Drastic changes in mutation distribution due to a single mutation suggest that rather than using classical distributions to fit the data, some mechanistic-based approach is needed. We first used Eq. 1 to analyze the prediction of PopMusic on the combined TEM-1 and M182T mutant datasets, excluding the ones in the active site. Setting ∆G_TEM-1 = −1.73 kcal/mol as estimated before, we found that using the in vitro estimated stabilizing effect of M182T mutation (∆∆G_M182T = −2.7 kcal/mol) (21), the variance explained by PopMusic predictions, through Eq. 1, increased from 20% to 29% (95% confidence interval (CI) 0.24–0.33). Second, we tried to fit the distribution of MIC, using Eq. 1, assuming that the impact of mutations on ∆G can be represented as a shifted normal distribution (16). Because in vitro stability (16) can differ from in vivo stability, we fitted the stability parameters. Using the scaling parameter M, an average ∆∆G of mutants, µ, and a SD of mutants effects on ∆G, σ, we obtained the best fit to the distribution of MIC of TEM-1 mutants (SI Appendix, Table S2), outcompeting the gamma distribution. More interestingly, the distribution of mutants MIC in both TEM-1 and M182T backgrounds (without the active site) could be recovered (SI Appendix, Fig. 3 C and D) using the previously mentioned ∆G of TEM-1 and M182T [M = 377 mg/L (95% CI 372–382), µ = 0.76 kcal/mol (0.47–1.01), σ = 2.62 kcal/mol (2.36–2.90)].

Discussion

DFE Is Dynamical.

Using a model enzyme involved in antibiotic resistance, we analyzed the effects of a thousand independent single mutants on an enzyme. Even if we did not use a fitness estimate but MIC as a proxy, our results are similar with previous estimates of DFE for whole organisms and whole genes, with the exception of ribosomal proteins. As in viruses and enzymes, a fraction of inactivating mutations is found, such that a bimodal distribution is recovered with a skewed mode of neutral and deleterious mutations and one of lethal. This bimodal shape seems, therefore, to be the rule, and the absence of inactivating mutations as observed in ribosomal protein the exception. However, our work suggests that despite this qualitative shape conservation, the distribution of mutation effect is highly variable even within the same gene. Here a simple stabilizing mutation with no detectable effect on the activity of the enzyme results in a drastic shift of the distribution toward less damaging effects of mutations. Hence a static description of the DFE, using for instance a gamma distribution, is not enough and a model-based description that could account for these changes is required.

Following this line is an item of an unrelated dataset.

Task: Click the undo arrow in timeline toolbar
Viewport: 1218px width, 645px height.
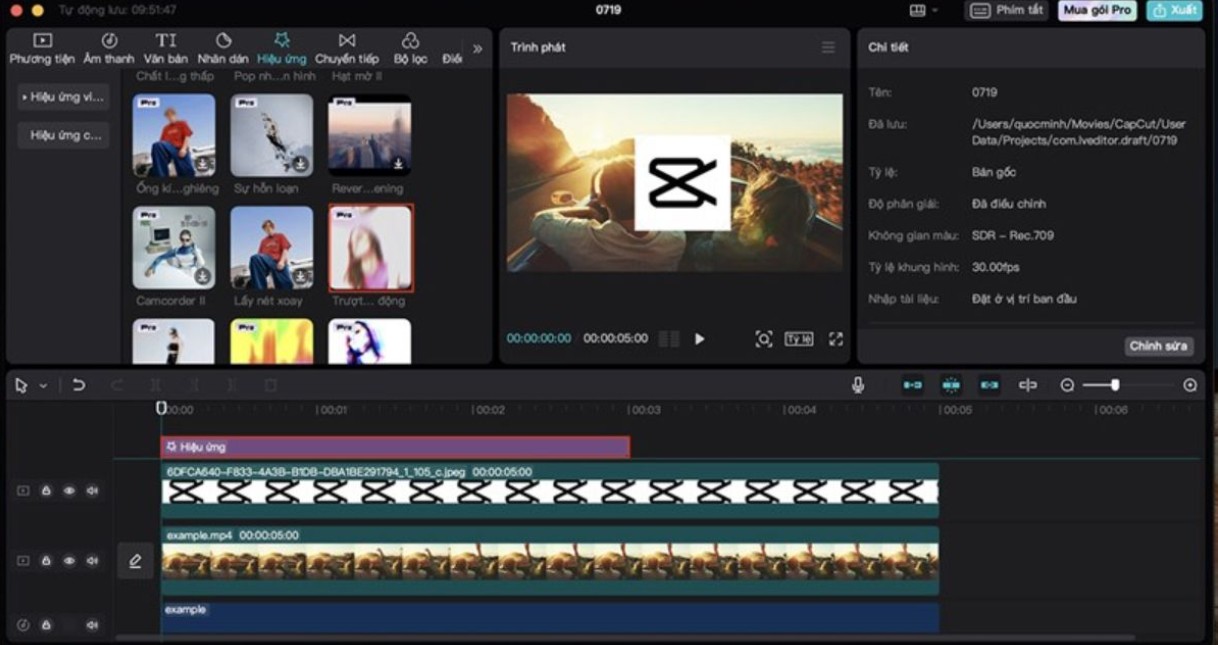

A Simple Model of Stability.

During the last decade, protein stability has been proposed as a major determinant of mutation effects. Here, using MIC of individual single mutants, rather than the fraction of resistant clones in a bulk of mutants with an average number of mutations, we could quantify this contribution and clearly demonstrate that a simple stability model could explain up to 29% of the variance of MIC in two genetic backgrounds. Previous models have been proposed to model the impact of mutations on protein stability. Some simplified models used stability as a quantitative trait but lacked some mechanistic realism (15, 32). Bloom et al. used a threshold function to fit their loss of function data, however such a function could not explain the gradual decrease in MIC observed in our data (14). Wylie and Shakhnovich (16) proposed a quantitative approach that inspired the equation used here. Their model requires, however, a fraction of inactivating mutations and a stability threshold of ∆G = 0, above which fitness was assumed to be null to mimic a potential effect of protein aggregation. However, as a consequence, the model does not allow stability to decrease the quantity of enzymes and therefore MIC by more than a twofold factor. More than a 16-fold decrease in MIC was, however, observed and confirmed with our biochemical experiments. Indeed our in vitro enzyme stability analysis suggested that it is not only the difference of free energy to the unfolded state that determines the fraction of active protein: the stability of nonactive conformations may also matter and could be affected by mutations. We therefore allowed positive ∆G in the model and obtained a better fit to the data.

Limits of the Model.

Despite the success of the stability approach to explain the MIC of mutants, some discrepancies between the model and the data remain. Although stability changes should both integrate the accessibility of residues and the type of amino acid change, we found that multiple regressions including the BLOSUM62 scores and the accessibility explained much better the data than stability change predictions (Table 1). Overall the best linear model to explain the data included all three factors and could explain up to 46% of the variance (Table 1). Using a random subsample of the data, linear predictive models based on these factors were derived and used to predict the MIC of the remaining mutants with a correlation of 0.67 between predicted and observed data (SI Appendix). The limited power of ∆∆G prediction softwares (33) may explain why BLOSUM62 and accessibility data improve the models. Alternatively, these discrepancies may also point to additional functional requirements beyond stability of the native state as computed. The impact of mutations on the in vivo folding dynamics or the existence of alternative stable conformations as our biochemical data suggest are, for instance, not accounted for by the softwares. These elements may explain why our estimate of ∆G_TEM-1 (–1.73 kcal/mol) and the variance in mutation effect on ∆G are much higher than in vitro estimates (–8 kcal/mol) (16).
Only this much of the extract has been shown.